Wie dem auch sei, es wird ja auch noch Basketball gespielt: Alba kommt zwar offensiv recht holprig daher, spielt aber eine ausgezeichnete Verteidigung und lässt in den ersten sieben Minuten des dritten Viertels ganze vier Punkte zu. Nur zu blöd, dass Clark mit einem Dreier ins Gesicht von Wright Saloniki wieder mit 43:42 in Führung bringt, die bis zum Viertelende auf 47:44 ausgebaut wird. In der Viertelpause erinnere ich mich plötzlich an Richardson, der ja eigentlich Topscorer sein sollte. Ganze Null Punkte, nun ja. Die Freude währt nur kurz, da es um Jenkins immer noch nicht besser bestellt ist: Er hat immer noch kümmerliche zwei Punkte vorzuweisen und nimmt kaum am Spiel teil. Vielleicht wird ja das letzte Viertel besser, Pavicevic vertraut ihm jedenfalls noch. Absolutes Highlight der zweiten Spielhälfte war aber das Interview mit dem verletzten Adam Chubb vor dem letzten Viertel, live auf dem Videowürfel übertragen und hier in voller Länge wiedergegeben:

"Adam, which advice do you have for your team?"
"Stay focused, keep playing defense."
"What do you wanna say to the people in the O2-World?"
"Keep being loud."

Nicht nur mein Kumpel und ich lachen, auch Adam Chubb kann sich anschließend das Grinsen nicht verkneifen. Selbiges verging ihm aber relativ schnell, als Saloniki auf 56:48 wegzieht. Macht nichts, Wright und Dojcin bringen Alba wieder auf drei Punkte ran, während der griechische Fanblock neben mir sichtlich nervöser wird und, stilecht mit Geldscheinen wedelnd, den Schiedsrichtern schon während des dritten Viertels Bestechung vorwirft, als ein (berechtigtes) Flagrant Foul gegen Saloniki gepfiffen wird.
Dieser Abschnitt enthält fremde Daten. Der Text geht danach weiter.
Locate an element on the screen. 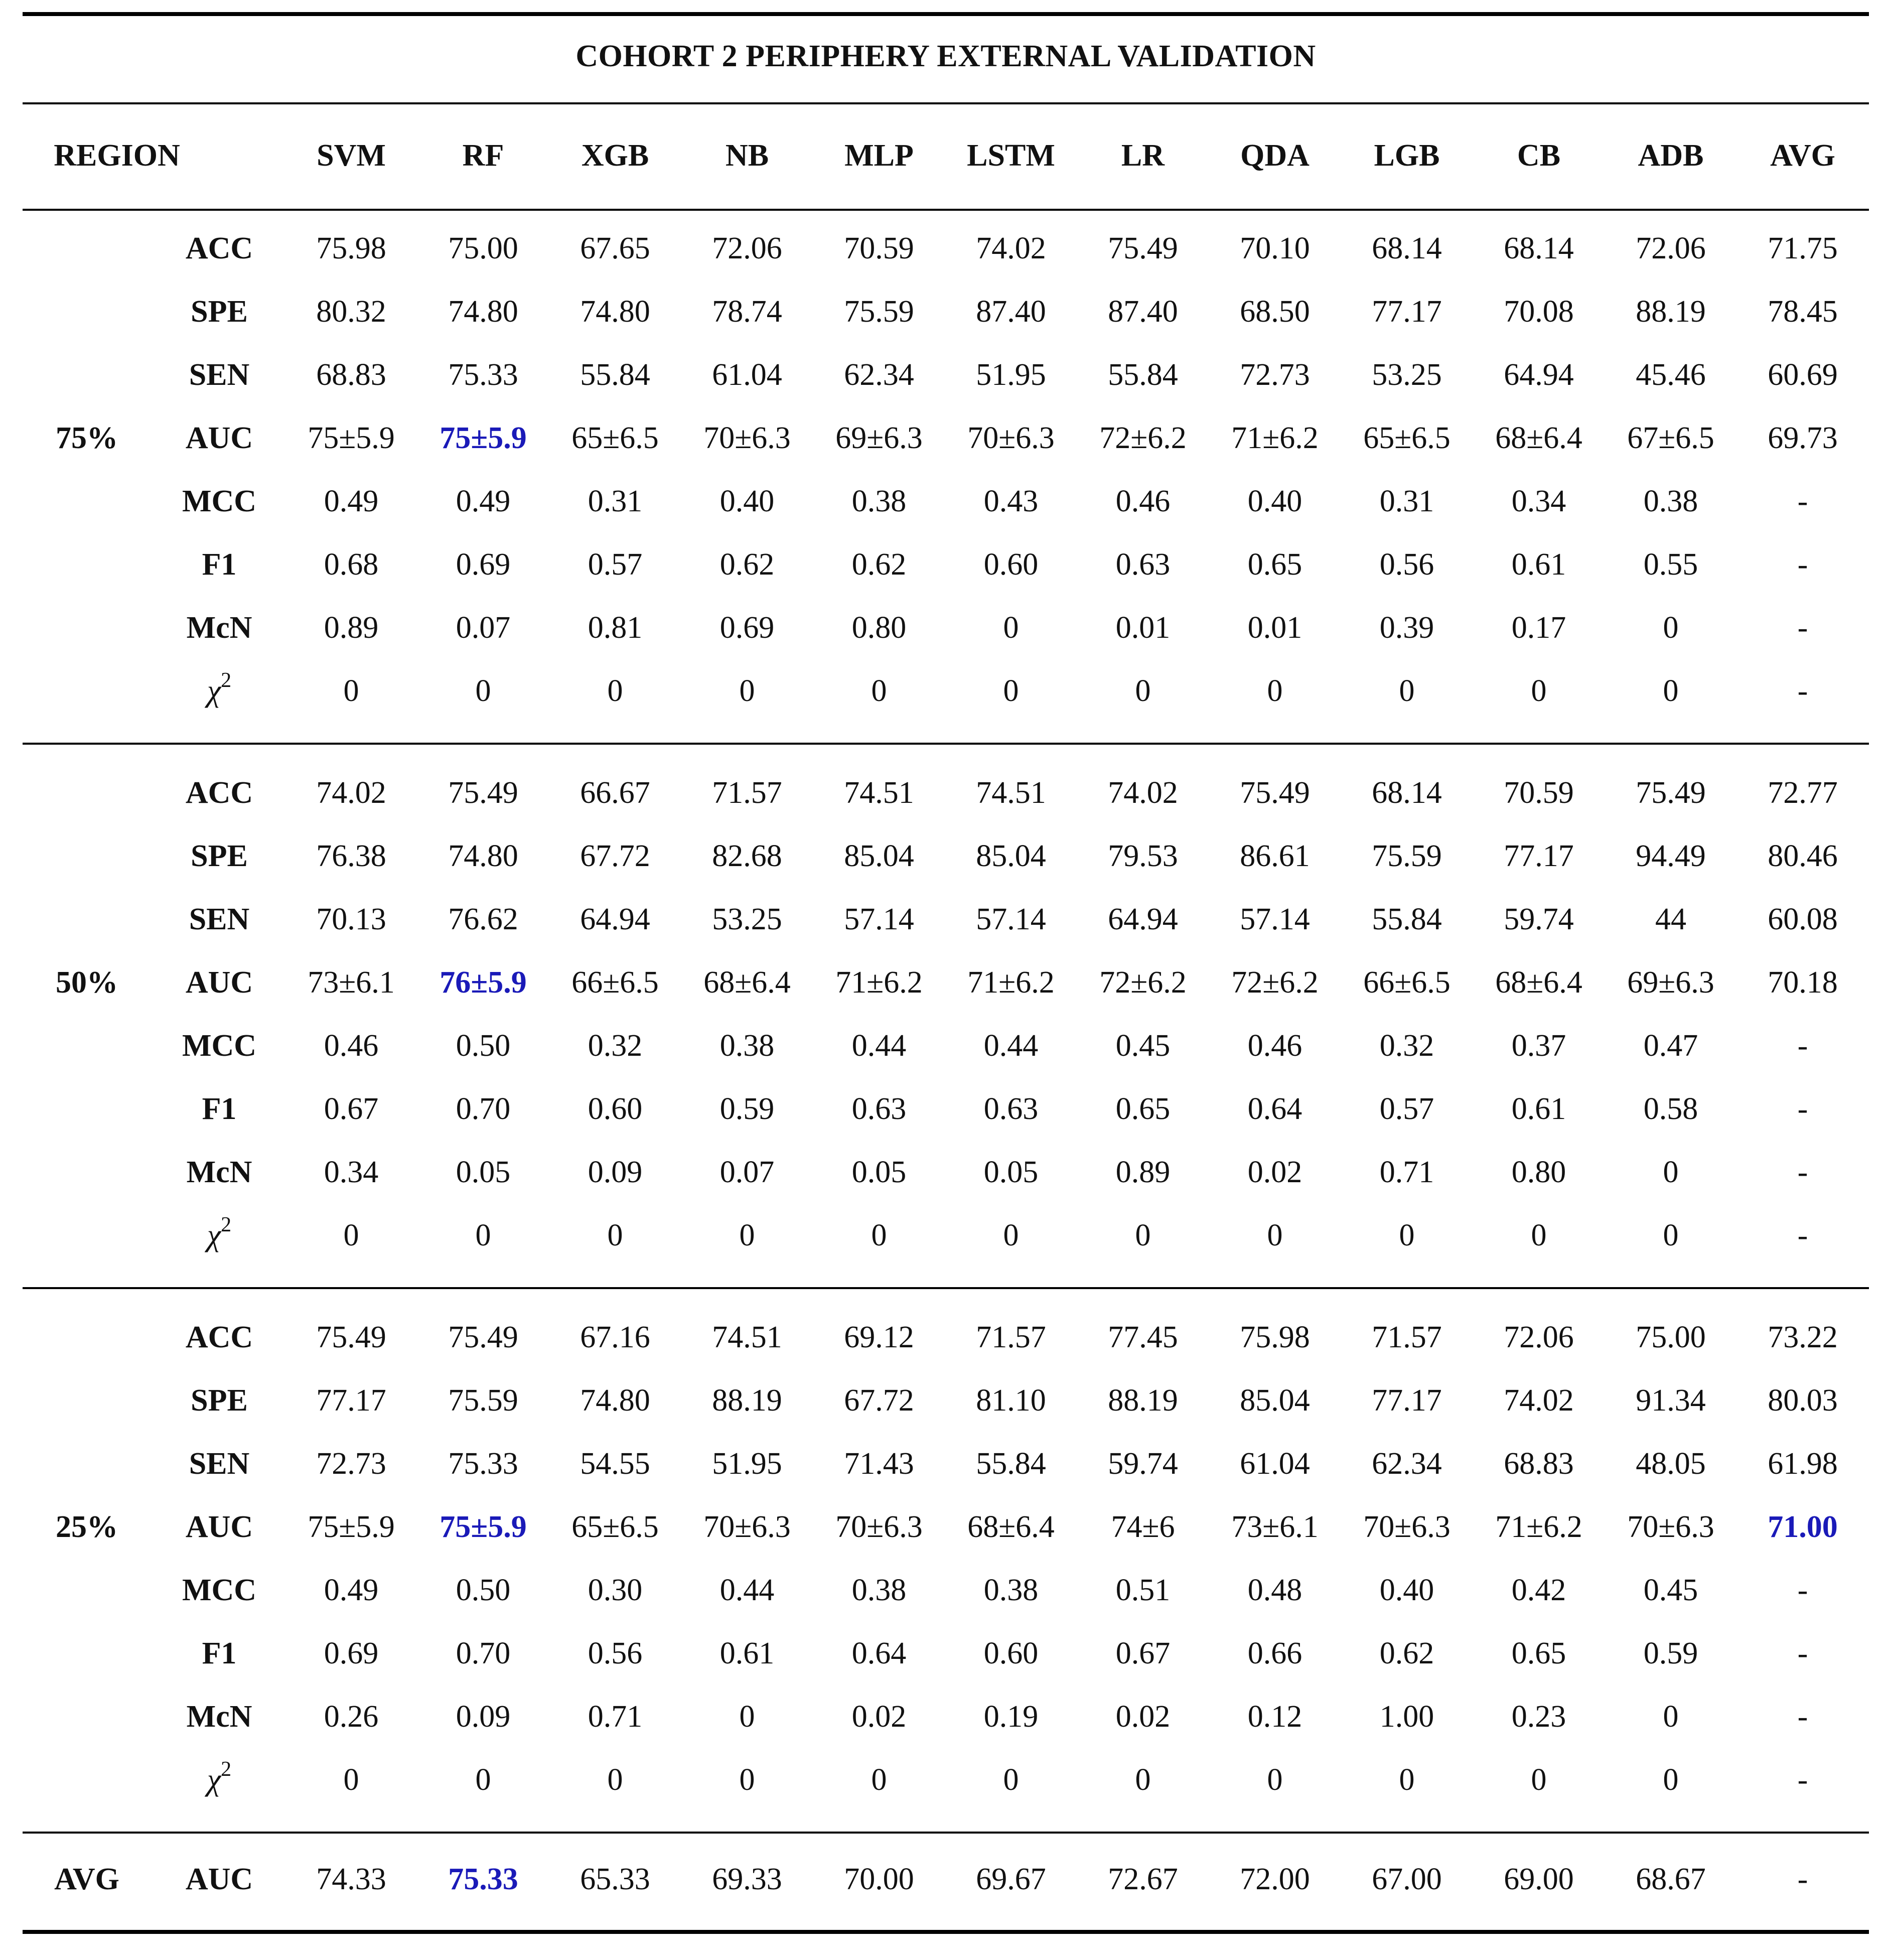 The width and height of the screenshot is (1886, 1960). table-cell: 74.33 is located at coordinates (351, 1879).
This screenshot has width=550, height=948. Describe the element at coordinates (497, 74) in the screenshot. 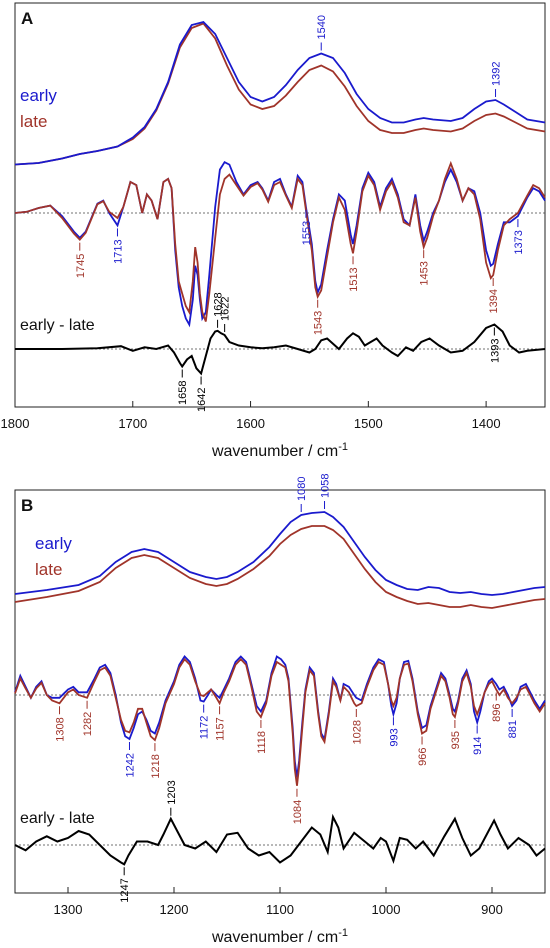

I see `peak-label-text: 1392` at that location.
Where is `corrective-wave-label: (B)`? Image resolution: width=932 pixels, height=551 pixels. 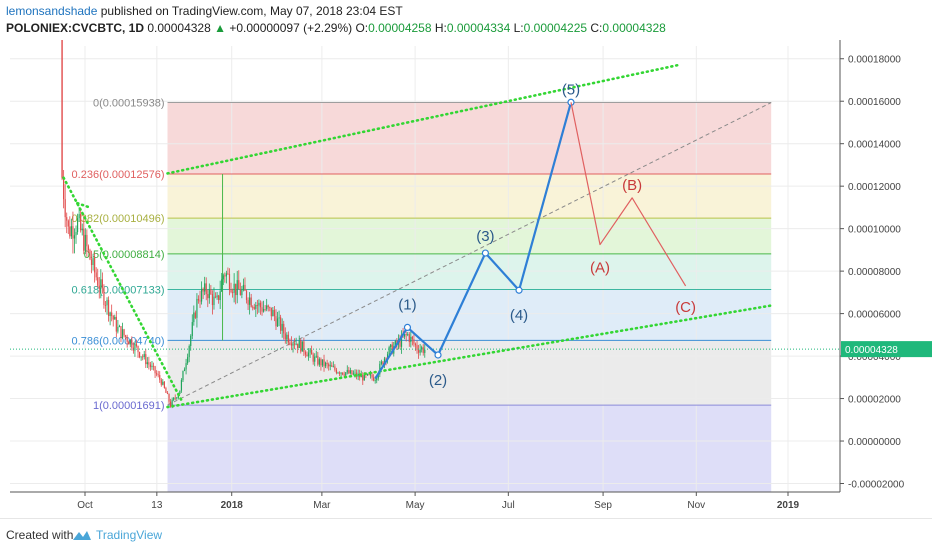 corrective-wave-label: (B) is located at coordinates (632, 186).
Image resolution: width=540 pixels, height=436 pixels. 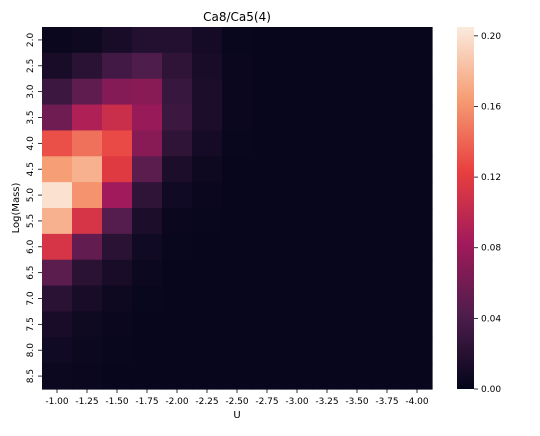 What do you see at coordinates (31, 376) in the screenshot?
I see `y-tick-label: 8.5` at bounding box center [31, 376].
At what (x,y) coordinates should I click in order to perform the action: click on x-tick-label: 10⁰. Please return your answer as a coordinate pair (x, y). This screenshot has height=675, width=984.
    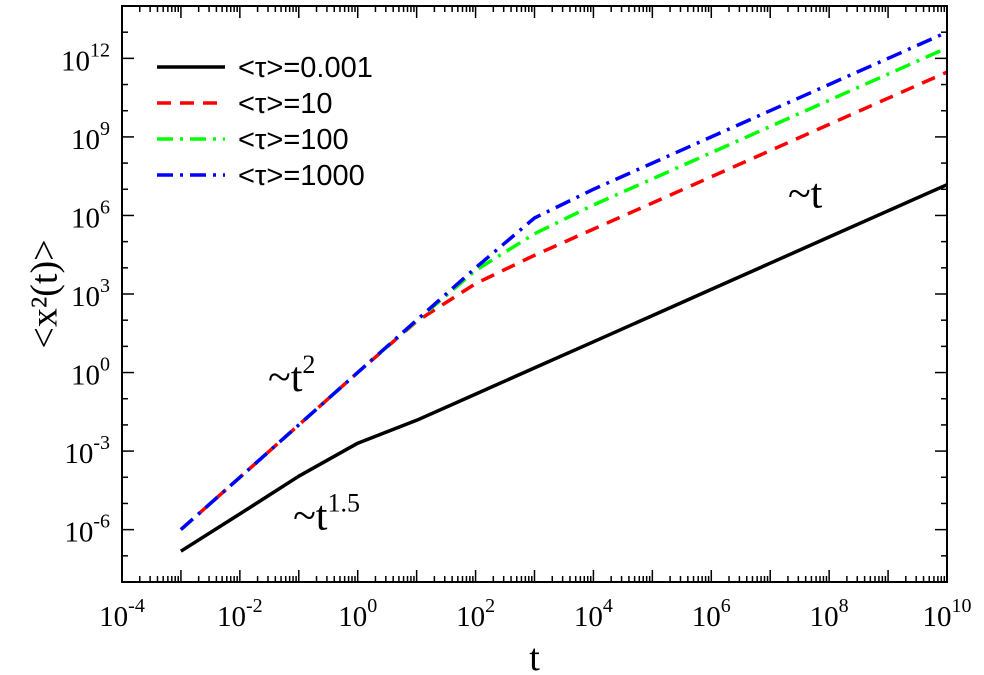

Im Anschluss verpasst es Alba, das Spiel auszugleichen, als erst Dojcin klar und dann Jenkins denkbar knapp offene Dreier verwerfen. Falls jemand den Dreier von Jenkins sehen sollte, wird er das Entsetzen nachvollziehen können, als der Ball nach einer gefühlten Ewigkeit doch noch aus dem Ring sprang. Clark killt mit fünf Punkten in Serie und Jenkins mit einem Airball aus der Distanz jegliches Momentum und als Kakiouzis von Downtown zum 63:53 trifft, muss ich widerwillig dem griechischen Fan Recht geben, der sich am Blockrand aufbaut und in unsere Richtung übertrieben theatralisch deutlich macht, dass das Spiel vorbei ist. Wobei ich in dem Moment lieber etwas nach ihm geworfen hätte (womit wir wieder dabei wären, dass Stadionmagazine mit zwölf Seiten deutlich zu dünn sind!).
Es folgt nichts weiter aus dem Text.